When we think about the rise of the cloud and its impact on the world of information management, we typically think about alternative storage platforms or perhaps software-as-a-service products.

But there is one angle that deserves more attention: the rise of the enterprise CMS marketplace. Cloud services for storage and application distribution, coupled with a growing comfort of enterprises to consume business software via downloads and plug-ins, means that we are seeing an innovation that could change the face of Enterprise CMS procurement in years to come.

More and more content management vendors have been stepping into the world of online “app” stores and marketplaces over the last couple of years. As preparation for this article, 8 vendors supplied insights into their marketplace strategy. A cross-section of mature vendors and new vendors, using both closed and open source development models were reviewed, and the key trends are highlighted here.

What is an Enterprise CMS Marketplace?

A marketplace is an online download or e-commerce site allowing organizations to select apps, plug-ins, templates or other pre-packaged extensions for the base CMS platform. These packaged applications can be free or paid. The packaged applications may be provided by the vendor, by partners or community contributed. For all vendors, the marketplace is described as a way to spur product adoption with packaged templates, accelerators or themes.


Figure 1: Liferay Marketplace Screenshot

For the open source vendors particularly, the marketplace is also a source of revenue, enabling the sale of either third-party templates/skins, or premium, supported integrations and applications. DotNetNuke hosts over 10,000 extensions at its marketplace, resulting in 50,000 transactions last year, while eZ Systems hosts about a dozen paid extensions in its market, all including full end-to-end QA and support by in-house engineering.

The marketplace, however, is not unique to open source vendors. CMS providers such as EMC and OpenText also provide app and template marketplaces. EMC established its developer community in 2001 as a way to engage its partner and customer ecosystem and share free “xCelerators,” sample applications, utilities, components and integrations. This has resulted, for EMC, in faster product adoption, improved customer engagement and satisfaction levels. OpenText launched their Web Site Management product family "Solution Exchange" early in 2010. Downloadable extensions, free and paid, include plug-ins to the core product along with examples of projects and best practices created by partners and the user community.

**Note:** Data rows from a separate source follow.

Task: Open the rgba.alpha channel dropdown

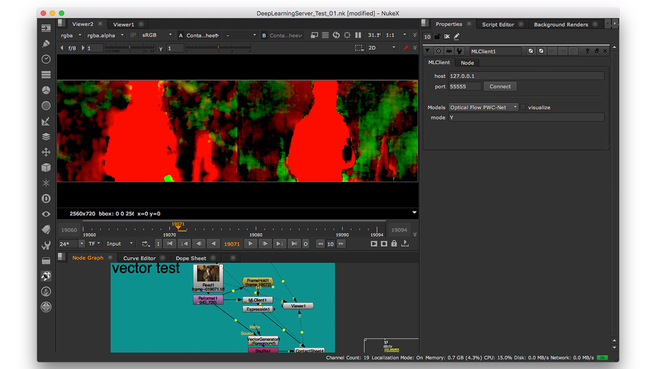Action: (x=106, y=35)
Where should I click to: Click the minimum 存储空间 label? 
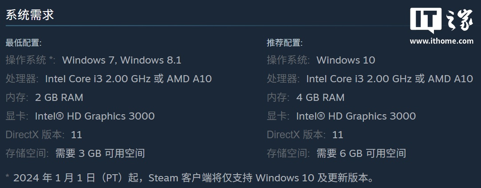tap(27, 153)

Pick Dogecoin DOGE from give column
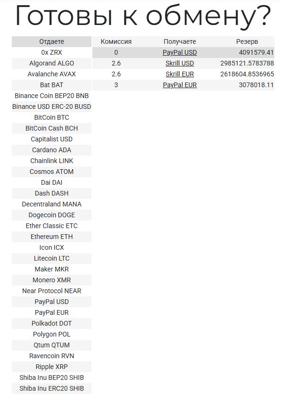coord(51,215)
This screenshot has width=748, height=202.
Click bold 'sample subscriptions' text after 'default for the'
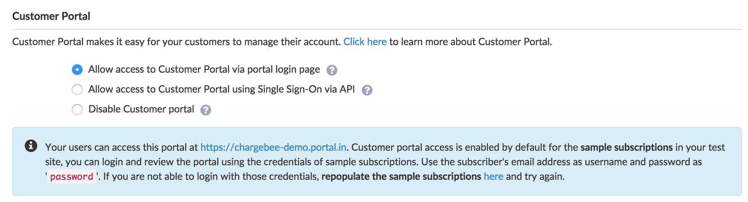(x=626, y=147)
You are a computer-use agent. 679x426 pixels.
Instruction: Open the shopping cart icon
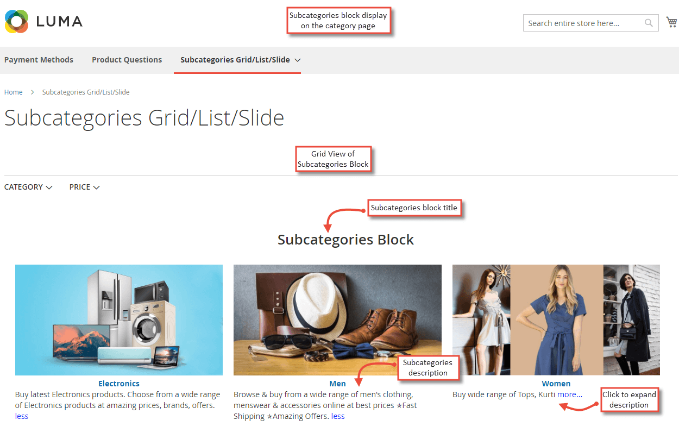point(671,22)
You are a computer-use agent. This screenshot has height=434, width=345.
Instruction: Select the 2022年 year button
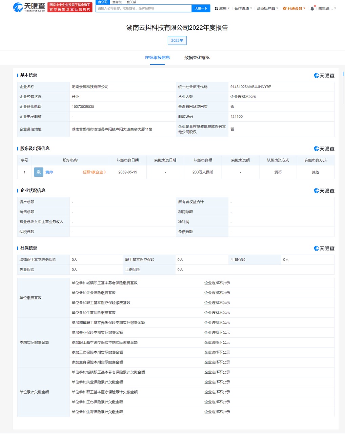coord(177,41)
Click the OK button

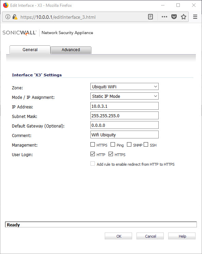click(118, 236)
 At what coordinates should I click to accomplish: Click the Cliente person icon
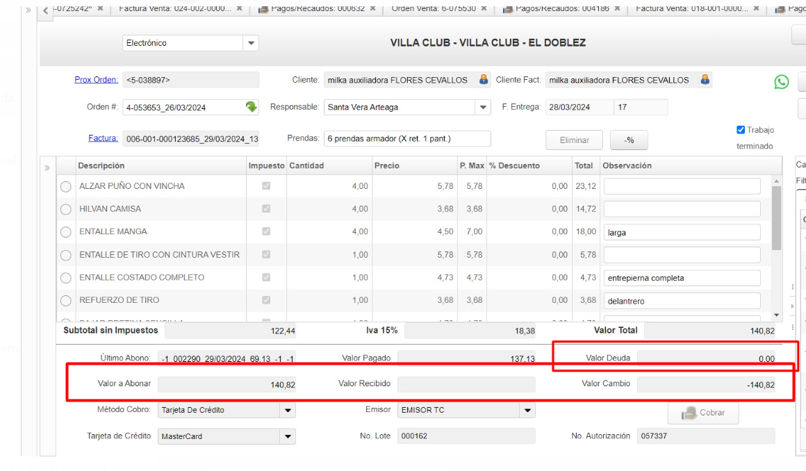(484, 80)
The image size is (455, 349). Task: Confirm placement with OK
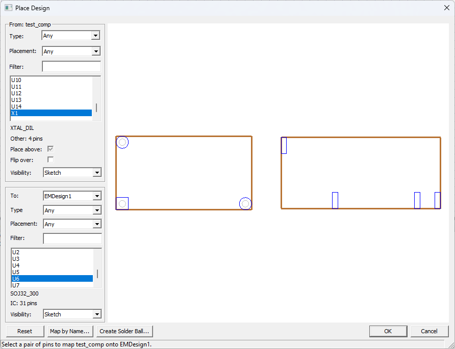pos(388,331)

Important Part of Vendor Strategy

Vendors such as OpenText, Liferay, EMC and DotNetNuke view their marketplace as an important way to accelerate product adoption. Simplification of the CMS deployment and shortening the time-to-production are major objectives. The “one-stop shop” approach to tools, extensions and templates is intended to help customers and partners move implementation forward faster, with the broadest range of available tools and integrations. An authoritative, vendor-sanctioned source for extensions means less duplication of effort or needlessly building tools from scratch.


Figure 2: EMC xCelerator with sample vertical apps

EMC and eZ Systems also position their marketplaces as sources of vertical industry applications. Pre-built solutions for public sector, media and publishing or digital marketers are available to meet complex or unique needs of target industry groups.

Vendors such as Nuxeo, as well as Liferay, also view the marketplace as a hub for new feature and module distribution. These platforms are inherently modular and extensible, meaning launches of new features can happen when they are finished, no need to wait for the next major platform release. New features are released through the marketplace: a logical expression of an agile development approach.

Integration of marketplace downloads and the product system administration tools helps make this a simple experience that detects the customer environment (release version, dependencies, other installed apps). Nuxeo and Liferay include this level of integration today, with other vendors including OpenText (for Website Management products) planning this for future releases.

Looking Into the Future

The playing field is about to become more crowded. More CMS vendors are preparing launches of their own marketplace sites in 2012. Alfresco and Sitecore are just two of the vendors reporting that a marketplace is on the roadmap.

Vendors are also leveraging their current marketplaces as an interim step toward enhanced cloud editions of their core product platforms. Liferay, Nuxeo, OpenText WSM, eZ Systems and DotNetNuke all expressed plans to offer enhanced cloud instances of their products. Software-as-a-Service (SaaS) and Platform-as-a-Service (Paas) offerings will require ways for customers to customize their cloud production environments, and marketplaces can help accelerate adoption and acceptance with customers who need the flexibility to tailor their systems. Connecting a marketplace to the cloud edition will be key for vendors planning to grow their SaaS and PaaS channels.

What would be cool in 2012? How about the rise of the private Enterprise CMS marketplace? The marketplace model seems ideal for large organizations who need to serve a diverse audience of information workers. Apps that are pre-approved by information managers and then available for simple download and plug-in for advanced functionality or integrations. Self-service downloads from a palette of organizationally-sanctioned modules is an effective balance between centralized and decentralized controls. Power to the people…without putting the enterprise at risk with untested, unknown external apps.